#### WRITTEN PROBLEM
Please reproduce each of the following lines word for word.

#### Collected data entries

** BEGIN **

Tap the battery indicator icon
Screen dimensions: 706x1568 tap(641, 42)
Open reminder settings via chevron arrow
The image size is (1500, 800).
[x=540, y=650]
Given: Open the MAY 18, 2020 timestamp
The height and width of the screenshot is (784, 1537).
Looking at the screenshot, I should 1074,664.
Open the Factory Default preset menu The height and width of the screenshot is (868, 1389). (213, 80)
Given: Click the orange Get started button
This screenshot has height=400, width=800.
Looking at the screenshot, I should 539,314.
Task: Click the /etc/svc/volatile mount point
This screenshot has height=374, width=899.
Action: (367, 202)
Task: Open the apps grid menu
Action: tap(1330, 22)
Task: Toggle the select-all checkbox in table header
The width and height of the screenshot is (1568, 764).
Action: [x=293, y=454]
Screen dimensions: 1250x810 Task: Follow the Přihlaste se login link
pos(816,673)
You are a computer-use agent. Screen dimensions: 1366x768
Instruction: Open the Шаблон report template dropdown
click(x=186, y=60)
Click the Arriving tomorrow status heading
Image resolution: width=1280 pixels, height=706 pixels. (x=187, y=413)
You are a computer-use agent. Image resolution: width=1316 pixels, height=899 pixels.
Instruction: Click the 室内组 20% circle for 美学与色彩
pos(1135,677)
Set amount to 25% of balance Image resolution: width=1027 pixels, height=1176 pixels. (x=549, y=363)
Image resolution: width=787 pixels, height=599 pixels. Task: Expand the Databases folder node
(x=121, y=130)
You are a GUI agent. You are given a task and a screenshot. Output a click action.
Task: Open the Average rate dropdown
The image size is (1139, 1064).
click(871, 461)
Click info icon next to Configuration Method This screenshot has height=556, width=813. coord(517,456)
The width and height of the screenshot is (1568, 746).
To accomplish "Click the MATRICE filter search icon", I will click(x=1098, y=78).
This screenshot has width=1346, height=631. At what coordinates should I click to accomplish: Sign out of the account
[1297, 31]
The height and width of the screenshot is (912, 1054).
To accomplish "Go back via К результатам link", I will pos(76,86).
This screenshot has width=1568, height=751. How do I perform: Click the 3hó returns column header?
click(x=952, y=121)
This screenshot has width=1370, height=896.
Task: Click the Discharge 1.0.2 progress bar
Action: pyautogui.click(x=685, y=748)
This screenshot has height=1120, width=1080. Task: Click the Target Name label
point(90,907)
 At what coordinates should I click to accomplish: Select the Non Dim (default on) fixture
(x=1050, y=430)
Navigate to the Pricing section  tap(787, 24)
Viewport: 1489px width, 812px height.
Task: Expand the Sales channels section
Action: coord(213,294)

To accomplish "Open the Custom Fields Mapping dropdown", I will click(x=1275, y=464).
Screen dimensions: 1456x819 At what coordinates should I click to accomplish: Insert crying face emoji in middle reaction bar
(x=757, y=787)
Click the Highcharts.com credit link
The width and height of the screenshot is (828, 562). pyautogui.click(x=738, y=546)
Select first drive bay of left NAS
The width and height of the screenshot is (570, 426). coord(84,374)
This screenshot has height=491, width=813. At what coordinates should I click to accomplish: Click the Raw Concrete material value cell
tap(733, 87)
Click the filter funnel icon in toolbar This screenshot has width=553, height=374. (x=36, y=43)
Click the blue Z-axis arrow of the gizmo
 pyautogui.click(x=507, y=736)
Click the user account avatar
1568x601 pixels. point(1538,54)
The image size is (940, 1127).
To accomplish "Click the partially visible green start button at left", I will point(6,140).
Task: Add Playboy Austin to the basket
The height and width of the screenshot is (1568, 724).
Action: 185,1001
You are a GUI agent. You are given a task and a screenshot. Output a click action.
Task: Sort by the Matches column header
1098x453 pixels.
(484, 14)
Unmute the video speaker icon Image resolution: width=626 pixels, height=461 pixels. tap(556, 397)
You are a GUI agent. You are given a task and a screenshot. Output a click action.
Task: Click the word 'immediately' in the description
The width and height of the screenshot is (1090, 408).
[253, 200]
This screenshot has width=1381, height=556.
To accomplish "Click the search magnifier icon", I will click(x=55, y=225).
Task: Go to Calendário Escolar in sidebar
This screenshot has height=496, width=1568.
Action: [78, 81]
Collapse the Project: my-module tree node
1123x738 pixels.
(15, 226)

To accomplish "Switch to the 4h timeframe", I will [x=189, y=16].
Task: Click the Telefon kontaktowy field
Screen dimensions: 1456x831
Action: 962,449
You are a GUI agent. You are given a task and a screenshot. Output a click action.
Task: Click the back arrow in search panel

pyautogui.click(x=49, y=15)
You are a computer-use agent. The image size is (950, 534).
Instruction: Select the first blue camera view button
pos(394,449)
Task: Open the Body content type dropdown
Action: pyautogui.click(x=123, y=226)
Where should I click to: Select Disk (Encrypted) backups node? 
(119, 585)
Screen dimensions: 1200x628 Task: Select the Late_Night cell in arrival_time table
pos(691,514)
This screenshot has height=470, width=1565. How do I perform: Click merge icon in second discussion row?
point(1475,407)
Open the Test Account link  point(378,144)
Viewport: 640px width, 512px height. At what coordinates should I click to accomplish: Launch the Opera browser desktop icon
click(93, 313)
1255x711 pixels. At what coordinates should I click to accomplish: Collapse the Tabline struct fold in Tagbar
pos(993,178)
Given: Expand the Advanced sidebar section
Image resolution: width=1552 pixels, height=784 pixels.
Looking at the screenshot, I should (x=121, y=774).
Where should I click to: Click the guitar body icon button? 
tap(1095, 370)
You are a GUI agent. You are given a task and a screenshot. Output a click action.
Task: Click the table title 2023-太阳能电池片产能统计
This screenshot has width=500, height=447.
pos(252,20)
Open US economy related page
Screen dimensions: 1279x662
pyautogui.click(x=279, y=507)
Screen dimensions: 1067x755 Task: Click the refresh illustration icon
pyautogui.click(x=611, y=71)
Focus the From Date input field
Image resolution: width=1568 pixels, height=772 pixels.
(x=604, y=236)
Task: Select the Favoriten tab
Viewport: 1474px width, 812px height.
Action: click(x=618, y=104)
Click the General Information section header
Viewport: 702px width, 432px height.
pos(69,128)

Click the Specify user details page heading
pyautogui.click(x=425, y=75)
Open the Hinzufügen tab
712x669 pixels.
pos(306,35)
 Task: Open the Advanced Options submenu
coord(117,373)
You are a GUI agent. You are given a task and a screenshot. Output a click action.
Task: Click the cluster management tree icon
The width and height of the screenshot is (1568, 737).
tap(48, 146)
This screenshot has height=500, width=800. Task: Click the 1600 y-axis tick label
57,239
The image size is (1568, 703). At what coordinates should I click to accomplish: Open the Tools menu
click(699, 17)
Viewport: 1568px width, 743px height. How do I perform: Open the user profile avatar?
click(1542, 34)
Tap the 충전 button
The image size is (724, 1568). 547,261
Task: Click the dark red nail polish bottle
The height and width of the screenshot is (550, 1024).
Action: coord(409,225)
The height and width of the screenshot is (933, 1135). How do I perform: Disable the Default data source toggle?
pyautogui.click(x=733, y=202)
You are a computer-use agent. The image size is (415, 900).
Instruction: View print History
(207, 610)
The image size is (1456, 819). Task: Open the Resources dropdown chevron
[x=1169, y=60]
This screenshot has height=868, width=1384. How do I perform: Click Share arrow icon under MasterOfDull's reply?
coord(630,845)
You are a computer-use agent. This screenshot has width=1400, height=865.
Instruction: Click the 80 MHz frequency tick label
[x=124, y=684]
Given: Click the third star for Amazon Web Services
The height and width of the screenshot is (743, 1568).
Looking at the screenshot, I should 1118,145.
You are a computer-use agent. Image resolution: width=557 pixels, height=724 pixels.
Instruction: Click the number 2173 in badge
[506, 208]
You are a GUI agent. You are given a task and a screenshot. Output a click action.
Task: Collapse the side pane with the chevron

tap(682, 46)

** END **

#### EXERCISE RESULT
Tap the battery indicator icon
Screen dimensions: 706x1568 tap(641, 42)
Open reminder settings via chevron arrow
The image size is (1500, 800).
[x=540, y=650]
Given: Open the MAY 18, 2020 timestamp
The height and width of the screenshot is (784, 1537).
Looking at the screenshot, I should 1074,664.
Open the Factory Default preset menu The height and width of the screenshot is (868, 1389). (213, 80)
Given: Click the orange Get started button
This screenshot has height=400, width=800.
Looking at the screenshot, I should 539,314.
Task: Click the /etc/svc/volatile mount point
This screenshot has height=374, width=899.
Action: (367, 202)
Task: Open the apps grid menu
Action: tap(1330, 22)
Task: Toggle the select-all checkbox in table header
The width and height of the screenshot is (1568, 764).
Action: [x=293, y=454]
Screen dimensions: 1250x810 Task: Follow the Přihlaste se login link
pos(816,673)
You are a computer-use agent. Screen dimensions: 1366x768
Instruction: Open the Шаблон report template dropdown
click(x=186, y=60)
Click the Arriving tomorrow status heading
Image resolution: width=1280 pixels, height=706 pixels. (x=187, y=413)
You are a computer-use agent. Image resolution: width=1316 pixels, height=899 pixels.
Instruction: Click the 室内组 20% circle for 美学与色彩
pos(1135,677)
Set amount to 25% of balance Image resolution: width=1027 pixels, height=1176 pixels. (x=549, y=363)
Image resolution: width=787 pixels, height=599 pixels. Task: Expand the Databases folder node
(x=121, y=130)
You are a GUI agent. You are given a task and a screenshot. Output a click action.
Task: Open the Average rate dropdown
The image size is (1139, 1064).
click(871, 461)
Click info icon next to Configuration Method This screenshot has height=556, width=813. coord(517,456)
The width and height of the screenshot is (1568, 746).
To accomplish "Click the MATRICE filter search icon", I will click(x=1098, y=78).
This screenshot has width=1346, height=631. At what coordinates should I click to accomplish: Sign out of the account
[1297, 31]
The height and width of the screenshot is (912, 1054).
To accomplish "Go back via К результатам link", I will pos(76,86).
This screenshot has width=1568, height=751. How do I perform: Click the 3hó returns column header?
click(x=952, y=121)
This screenshot has width=1370, height=896.
Task: Click the Discharge 1.0.2 progress bar
Action: pyautogui.click(x=685, y=748)
This screenshot has height=1120, width=1080. Task: Click the Target Name label
point(90,907)
 At what coordinates should I click to accomplish: Select the Non Dim (default on) fixture
(x=1050, y=430)
Navigate to the Pricing section  tap(787, 24)
Viewport: 1489px width, 812px height.
Task: Expand the Sales channels section
Action: coord(213,294)

To accomplish "Open the Custom Fields Mapping dropdown", I will click(x=1275, y=464).
Screen dimensions: 1456x819 At what coordinates should I click to accomplish: Insert crying face emoji in middle reaction bar
(x=757, y=787)
Click the Highcharts.com credit link
The width and height of the screenshot is (828, 562). pyautogui.click(x=738, y=546)
Select first drive bay of left NAS
The width and height of the screenshot is (570, 426). coord(84,374)
This screenshot has height=491, width=813. At what coordinates should I click to accomplish: Click the Raw Concrete material value cell
tap(733, 87)
Click the filter funnel icon in toolbar This screenshot has width=553, height=374. (x=36, y=43)
Click the blue Z-axis arrow of the gizmo
 pyautogui.click(x=507, y=736)
Click the user account avatar
1568x601 pixels. point(1538,54)
The image size is (940, 1127).
To accomplish "Click the partially visible green start button at left", I will point(6,140).
Task: Add Playboy Austin to the basket
The height and width of the screenshot is (1568, 724).
Action: 185,1001
You are a GUI agent. You are given a task and a screenshot. Output a click action.
Task: Sort by the Matches column header
1098x453 pixels.
(484, 14)
Unmute the video speaker icon Image resolution: width=626 pixels, height=461 pixels. tap(556, 397)
You are a GUI agent. You are given a task and a screenshot. Output a click action.
Task: Click the word 'immediately' in the description
The width and height of the screenshot is (1090, 408).
[253, 200]
This screenshot has width=1381, height=556.
To accomplish "Click the search magnifier icon", I will click(x=55, y=225).
Task: Go to Calendário Escolar in sidebar
This screenshot has height=496, width=1568.
Action: [78, 81]
Collapse the Project: my-module tree node
1123x738 pixels.
(15, 226)

To accomplish "Switch to the 4h timeframe", I will [x=189, y=16].
Task: Click the Telefon kontaktowy field
Screen dimensions: 1456x831
Action: 962,449
You are a GUI agent. You are given a task and a screenshot. Output a click action.
Task: Click the back arrow in search panel

pyautogui.click(x=49, y=15)
You are a computer-use agent. The image size is (950, 534).
Instruction: Select the first blue camera view button
pos(394,449)
Task: Open the Body content type dropdown
Action: pyautogui.click(x=123, y=226)
Where should I click to: Select Disk (Encrypted) backups node? 
(119, 585)
Screen dimensions: 1200x628 Task: Select the Late_Night cell in arrival_time table
pos(691,514)
This screenshot has height=470, width=1565. How do I perform: Click merge icon in second discussion row?
point(1475,407)
Open the Test Account link  point(378,144)
Viewport: 640px width, 512px height. At what coordinates should I click to accomplish: Launch the Opera browser desktop icon
click(93, 313)
1255x711 pixels. At what coordinates should I click to accomplish: Collapse the Tabline struct fold in Tagbar
pos(993,178)
Given: Expand the Advanced sidebar section
Image resolution: width=1552 pixels, height=784 pixels.
Looking at the screenshot, I should (x=121, y=774).
Where should I click to: Click the guitar body icon button? 
tap(1095, 370)
You are a GUI agent. You are given a task and a screenshot. Output a click action.
Task: Click the table title 2023-太阳能电池片产能统计
This screenshot has width=500, height=447.
pos(252,20)
Open US economy related page
Screen dimensions: 1279x662
pyautogui.click(x=279, y=507)
Screen dimensions: 1067x755 Task: Click the refresh illustration icon
pyautogui.click(x=611, y=71)
Focus the From Date input field
Image resolution: width=1568 pixels, height=772 pixels.
(x=604, y=236)
Task: Select the Favoriten tab
Viewport: 1474px width, 812px height.
Action: click(x=618, y=104)
Click the General Information section header
Viewport: 702px width, 432px height.
pos(69,128)

Click the Specify user details page heading
pyautogui.click(x=425, y=75)
Open the Hinzufügen tab
712x669 pixels.
pos(306,35)
 Task: Open the Advanced Options submenu
coord(117,373)
You are a GUI agent. You are given a task and a screenshot. Output a click action.
Task: Click the cluster management tree icon
The width and height of the screenshot is (1568, 737).
tap(48, 146)
This screenshot has height=500, width=800. Task: Click the 1600 y-axis tick label
57,239
The image size is (1568, 703). At what coordinates should I click to accomplish: Open the Tools menu
click(699, 17)
Viewport: 1568px width, 743px height. How do I perform: Open the user profile avatar?
click(1542, 34)
Tap the 충전 button
The image size is (724, 1568). 547,261
Task: Click the dark red nail polish bottle
The height and width of the screenshot is (550, 1024).
Action: coord(409,225)
The height and width of the screenshot is (933, 1135). How do I perform: Disable the Default data source toggle?
pyautogui.click(x=733, y=202)
You are a computer-use agent. The image size is (415, 900).
Instruction: View print History
(207, 610)
The image size is (1456, 819). Task: Open the Resources dropdown chevron
[x=1169, y=60]
This screenshot has height=868, width=1384. How do I perform: Click Share arrow icon under MasterOfDull's reply?
coord(630,845)
You are a computer-use agent. This screenshot has width=1400, height=865.
Instruction: Click the 80 MHz frequency tick label
[x=124, y=684]
Given: Click the third star for Amazon Web Services
The height and width of the screenshot is (743, 1568).
Looking at the screenshot, I should 1118,145.
You are a computer-use agent. Image resolution: width=557 pixels, height=724 pixels.
Instruction: Click the number 2173 in badge
[506, 208]
You are a GUI agent. You are given a task and a screenshot. Output a click action.
Task: Collapse the side pane with the chevron

tap(682, 46)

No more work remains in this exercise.